• Study material:
----

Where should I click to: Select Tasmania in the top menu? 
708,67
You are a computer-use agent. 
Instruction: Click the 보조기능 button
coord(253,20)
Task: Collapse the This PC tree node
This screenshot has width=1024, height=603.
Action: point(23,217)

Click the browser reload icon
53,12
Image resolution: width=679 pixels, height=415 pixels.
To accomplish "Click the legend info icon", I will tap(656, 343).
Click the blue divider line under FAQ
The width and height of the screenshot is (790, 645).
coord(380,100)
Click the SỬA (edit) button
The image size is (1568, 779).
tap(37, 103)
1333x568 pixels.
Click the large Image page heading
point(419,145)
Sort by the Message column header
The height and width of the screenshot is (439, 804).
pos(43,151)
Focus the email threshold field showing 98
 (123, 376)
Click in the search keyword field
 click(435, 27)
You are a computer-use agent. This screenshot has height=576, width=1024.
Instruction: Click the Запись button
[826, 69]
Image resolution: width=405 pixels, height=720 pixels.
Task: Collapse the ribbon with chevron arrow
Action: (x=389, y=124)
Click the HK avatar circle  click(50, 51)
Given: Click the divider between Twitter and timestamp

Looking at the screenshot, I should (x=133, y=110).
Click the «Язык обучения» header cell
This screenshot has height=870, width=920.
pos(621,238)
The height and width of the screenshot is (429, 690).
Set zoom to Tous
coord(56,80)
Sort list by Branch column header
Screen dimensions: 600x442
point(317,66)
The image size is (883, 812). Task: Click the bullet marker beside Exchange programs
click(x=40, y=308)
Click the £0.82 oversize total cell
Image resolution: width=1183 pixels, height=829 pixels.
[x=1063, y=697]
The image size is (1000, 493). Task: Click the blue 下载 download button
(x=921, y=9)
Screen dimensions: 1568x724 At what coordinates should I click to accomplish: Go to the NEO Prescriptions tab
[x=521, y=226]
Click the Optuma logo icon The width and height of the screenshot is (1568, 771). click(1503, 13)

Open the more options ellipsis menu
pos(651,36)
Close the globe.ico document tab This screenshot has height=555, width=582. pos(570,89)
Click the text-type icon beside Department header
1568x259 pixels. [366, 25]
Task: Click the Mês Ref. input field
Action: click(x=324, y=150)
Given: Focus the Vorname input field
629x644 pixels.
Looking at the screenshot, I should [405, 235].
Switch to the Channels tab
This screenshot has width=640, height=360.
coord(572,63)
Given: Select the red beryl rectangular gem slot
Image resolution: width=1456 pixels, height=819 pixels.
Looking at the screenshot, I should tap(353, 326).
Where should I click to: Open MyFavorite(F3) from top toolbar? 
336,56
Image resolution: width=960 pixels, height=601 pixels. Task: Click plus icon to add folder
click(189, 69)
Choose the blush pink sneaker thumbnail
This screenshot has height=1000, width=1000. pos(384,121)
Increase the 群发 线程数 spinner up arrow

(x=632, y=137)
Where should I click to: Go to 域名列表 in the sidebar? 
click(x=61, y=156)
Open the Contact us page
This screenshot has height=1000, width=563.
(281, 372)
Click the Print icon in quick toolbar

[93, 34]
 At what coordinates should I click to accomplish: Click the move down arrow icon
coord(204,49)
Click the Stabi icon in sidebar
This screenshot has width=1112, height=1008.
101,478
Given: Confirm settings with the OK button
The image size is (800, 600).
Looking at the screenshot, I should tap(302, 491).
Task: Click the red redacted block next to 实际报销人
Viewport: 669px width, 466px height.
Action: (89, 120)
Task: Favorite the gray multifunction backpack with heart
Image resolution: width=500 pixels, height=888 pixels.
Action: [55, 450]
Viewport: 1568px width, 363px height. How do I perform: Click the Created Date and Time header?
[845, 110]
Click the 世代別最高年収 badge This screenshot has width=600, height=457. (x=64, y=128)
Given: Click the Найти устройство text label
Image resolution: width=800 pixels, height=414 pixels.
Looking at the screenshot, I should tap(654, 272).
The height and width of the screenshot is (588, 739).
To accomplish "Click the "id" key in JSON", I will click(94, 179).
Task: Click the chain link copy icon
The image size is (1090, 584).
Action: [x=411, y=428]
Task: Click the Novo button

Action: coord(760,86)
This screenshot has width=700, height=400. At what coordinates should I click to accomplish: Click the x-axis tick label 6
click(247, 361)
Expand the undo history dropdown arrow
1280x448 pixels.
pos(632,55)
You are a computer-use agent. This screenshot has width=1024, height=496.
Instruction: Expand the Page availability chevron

----

• Try it:
Count up the lines in the entries above where the word "agent" appears, and give the figure with nothing added.

• Task result:
3